Re: [PATCH 0/4] sched/fair: SMT-aware asymmetric CPU capacity
From: Balbir Singh
Date: Sat Mar 28 2026 - 09:03:54 EST
On 3/27/26 02:02, Andrea Righi wrote:
> This series attempts to improve SD_ASYM_CPUCAPACITY scheduling by
> introducing SMT awareness.
>
> = Problem =
>
> Nominal per-logical-CPU capacity can overstate usable compute when an SMT
> sibling is busy, because the physical core doesn't deliver its full nominal
> capacity. So, several SD_ASYM_CPUCAPACITY paths may pick high capacity CPUs
> that are not actually good destinations.
>
> = Proposed Solution =
>
> This patch set aligns those paths with a simple rule already used
> elsewhere: when SMT is active, prefer fully idle cores and avoid treating
> partially idle SMT siblings as full-capacity targets where that would
> mislead load balance.
In kernel/sched/topology.c
/* Don't attempt to spread across CPUs of different capacities. */
if ((sd->flags & SD_ASYM_CPUCAPACITY) && sd->child)

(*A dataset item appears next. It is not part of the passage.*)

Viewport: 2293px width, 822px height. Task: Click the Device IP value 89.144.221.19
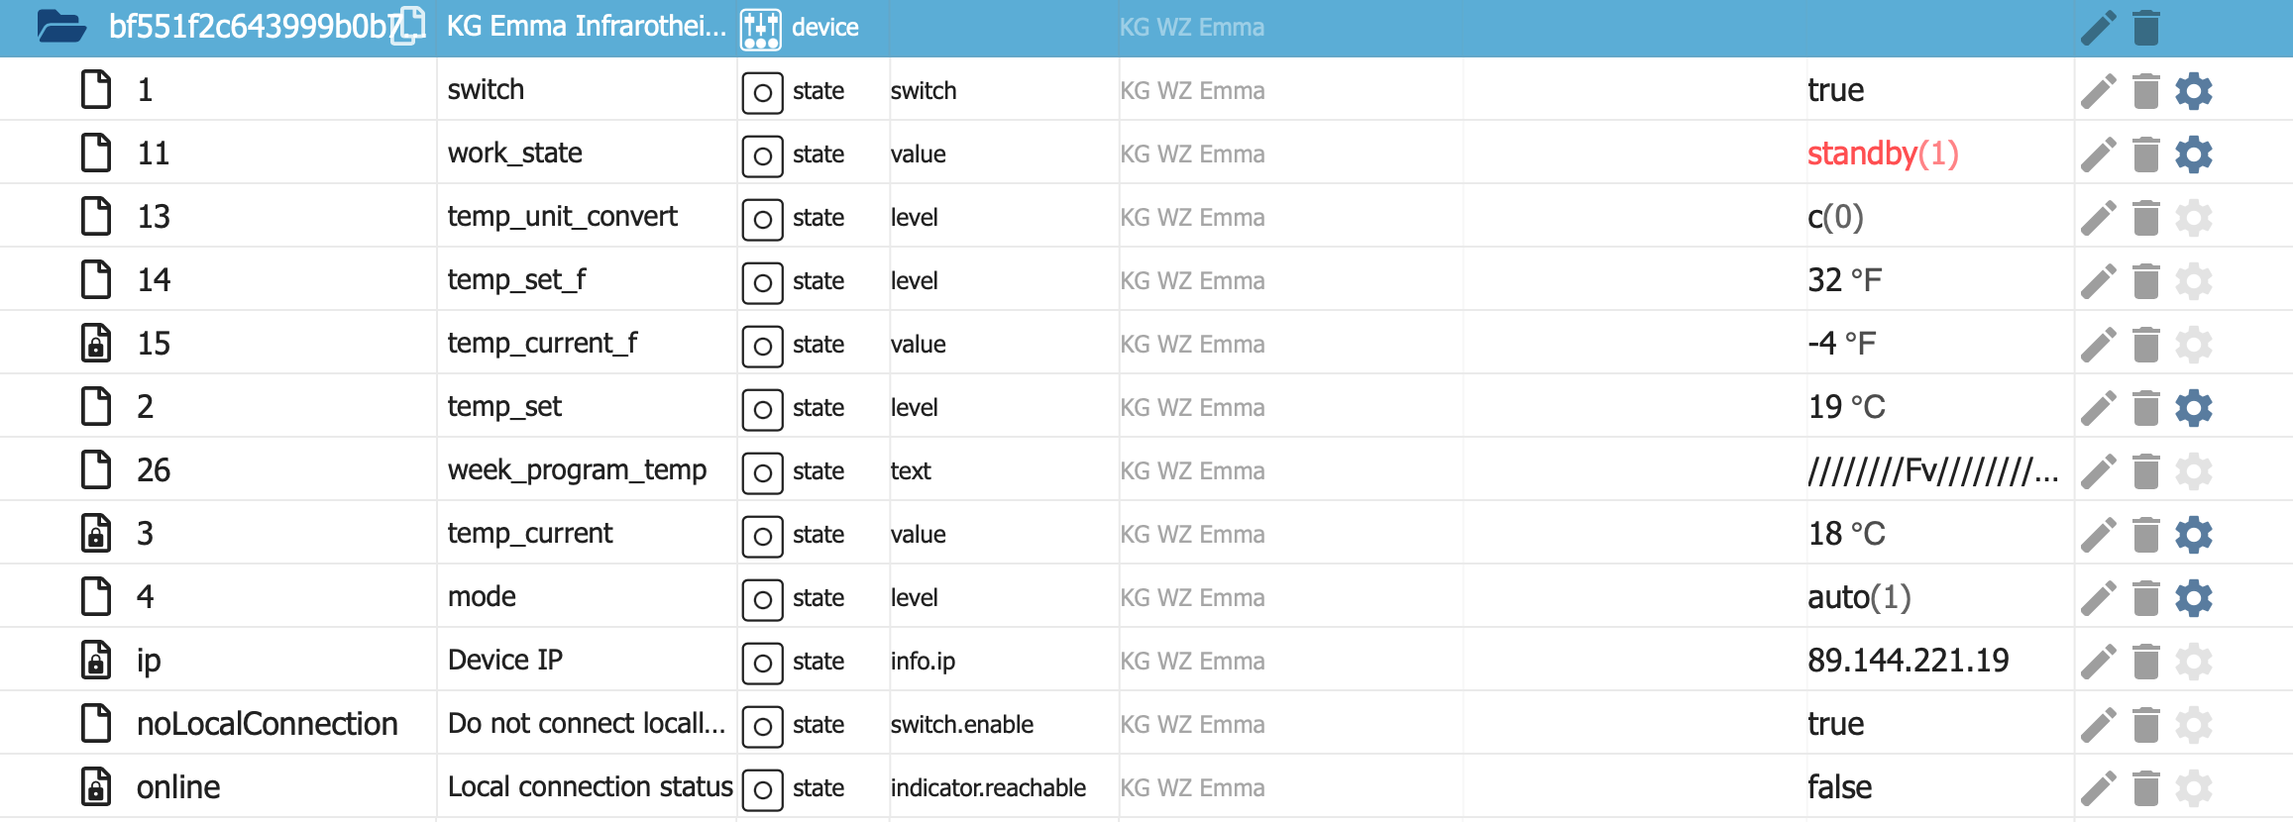coord(1908,662)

sd->child->flags &= ~SD_PREFER_SIBLING;
Should handle the selection, but I guess this does not work for SMT level sd's?
>
> Patch set summary:
>
> - [PATCH 1/4] sched/fair: Prefer fully-idle SMT cores in asym-capacity idle selection
>
> Prefer fully-idle SMT cores in asym-capacity idle selection. In the
> wakeup fast path, extend select_idle_capacity() / asym_fits_cpu() so
> idle selection can prefer CPUs on fully idle cores, with a safe fallback.
>
> - [PATCH 2/4] sched/fair: Reject misfit pulls onto busy SMT siblings on asym-capacity
>
> Reject misfit pulls onto busy SMT siblings on SD_ASYM_CPUCAPACITY.

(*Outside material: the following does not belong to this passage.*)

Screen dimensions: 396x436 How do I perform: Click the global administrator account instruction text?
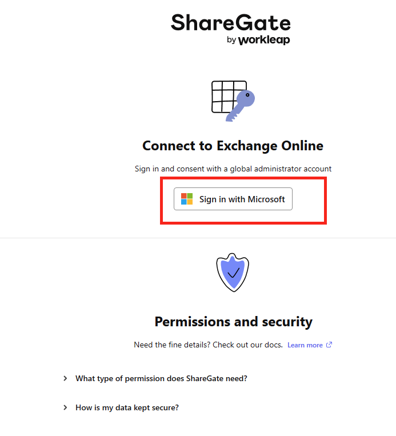233,169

> Provided for consistency with PATCH 1/4.
>
> - [PATCH 3/4] sched/fair: Enable EAS with SMT on SD_ASYM_CPUCAPACITY systems
>
> Enable EAS with SD_ASYM_CPUCAPACITY and SMT. Also provided for
> consistency with PATCH 1/4. I've also tested with/without
> /proc/sys/kernel/sched_energy_aware enabled (same platform) and haven't
> noticed any regression.
>
> - [PATCH 4/4] sched/fair: Prefer fully-idle SMT core for NOHZ idle load balancer
>
> When choosing the housekeeping CPU that runs the idle load balancer,
> prefer an idle CPU on a fully idle core so migrated work lands where
> effective capacity is available.
>
> The change is still consistent with the same "avoid CPUs with busy
> sibling" logic and it shows some benefits on Vera, but could have
> negative impact on other systems, I'm including it for completeness
> (feedback is appreciated).
>
> This patch set has been tested on the new NVIDIA Vera Rubin platform, where
> SMT is enabled and the firmware exposes small frequency variations (+/-~5%)

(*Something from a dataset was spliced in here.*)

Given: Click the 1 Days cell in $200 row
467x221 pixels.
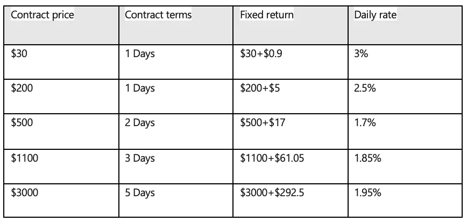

> as differences in CPU capacity, resulting in SD_ASYM_CPUCAPACITY being set.
>
Are you referring to nominal_freq?
> Without these patches, performance can drop up to ~2x with CPU-intensive
> workloads, because the SD_ASYM_CPUCAPACITY idle selection policy does not
> account for busy SMT siblings.
>
> Alternative approaches have been evaluated, such as equalizing CPU
> capacities, either by exposing uniform values via firmware (ACPI/CPPC) or
> normalizing them in the kernel by grouping CPUs within a small capacity
> window (+-5%) [1][2], or enabling asympacking [3].
>
> However, adding SMT awareness to SD_ASYM_CPUCAPACITY has shown better
> results so far. Improving this policy also seems worthwhile in general, as
> other platforms in the future may enable SMT with asymmetric CPU
> topologies.
>
> [1] https://lore.kernel.org/lkml/20260324005509.1134981-1-arighi@xxxxxxxxxx
> [2] https://lore.kernel.org/lkml/20260318092214.130908-1-arighi@xxxxxxxxxx
> [3] https://lore.kernel.org/all/20260325181314.3875909-1-christian.loehle@xxxxxxx/
>
> Andrea Righi (4):
> sched/fair: Prefer fully-idle SMT cores in asym-capacity idle selection
> sched/fair: Reject misfit pulls onto busy SMT siblings on asym-capacity
> sched/fair: Enable EAS with SMT on SD_ASYM_CPUCAPACITY systems
> sched/fair: Prefer fully-idle SMT core for NOHZ idle load balancer
>
> kernel/sched/fair.c | 163 +++++++++++++++++++++++++++++++++++++++++++-----
> kernel/sched/topology.c | 9 ---
> 2 files changed, 147 insertions(+), 25 deletions(-)
Thanks,
Balbir